What the task requires
Copy out all lines from the entries below in which "computer" occurs.

Source records

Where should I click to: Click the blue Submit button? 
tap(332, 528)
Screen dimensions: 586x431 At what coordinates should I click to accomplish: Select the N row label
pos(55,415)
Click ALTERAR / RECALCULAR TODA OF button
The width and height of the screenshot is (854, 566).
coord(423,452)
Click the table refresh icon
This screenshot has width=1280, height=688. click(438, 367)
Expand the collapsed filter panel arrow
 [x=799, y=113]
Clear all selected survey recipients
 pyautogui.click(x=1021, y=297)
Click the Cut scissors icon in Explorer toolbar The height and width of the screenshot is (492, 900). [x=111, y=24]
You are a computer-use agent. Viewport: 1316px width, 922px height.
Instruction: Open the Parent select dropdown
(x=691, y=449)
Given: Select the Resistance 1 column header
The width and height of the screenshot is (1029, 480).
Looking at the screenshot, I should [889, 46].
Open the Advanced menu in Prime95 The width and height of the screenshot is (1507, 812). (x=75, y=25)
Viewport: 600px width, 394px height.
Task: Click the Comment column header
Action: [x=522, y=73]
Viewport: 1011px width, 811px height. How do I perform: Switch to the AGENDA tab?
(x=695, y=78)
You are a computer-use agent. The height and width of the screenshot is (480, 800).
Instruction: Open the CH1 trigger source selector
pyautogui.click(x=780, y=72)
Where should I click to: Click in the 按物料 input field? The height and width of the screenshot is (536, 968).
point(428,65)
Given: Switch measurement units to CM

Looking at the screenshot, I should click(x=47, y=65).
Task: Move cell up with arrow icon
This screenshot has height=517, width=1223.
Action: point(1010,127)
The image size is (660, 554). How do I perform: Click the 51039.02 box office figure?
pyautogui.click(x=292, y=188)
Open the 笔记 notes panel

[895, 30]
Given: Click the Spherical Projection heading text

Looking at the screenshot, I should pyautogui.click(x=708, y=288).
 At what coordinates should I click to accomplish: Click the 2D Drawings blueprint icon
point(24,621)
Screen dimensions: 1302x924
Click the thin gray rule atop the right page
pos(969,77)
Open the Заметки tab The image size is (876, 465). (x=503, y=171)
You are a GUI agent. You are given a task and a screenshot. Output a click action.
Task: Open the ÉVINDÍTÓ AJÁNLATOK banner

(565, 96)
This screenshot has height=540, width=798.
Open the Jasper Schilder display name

Exercise solution
You are a computer-use agent. Viewport: 1316px width, 922px height.
You are a computer-use agent. The height and width of the screenshot is (480, 800).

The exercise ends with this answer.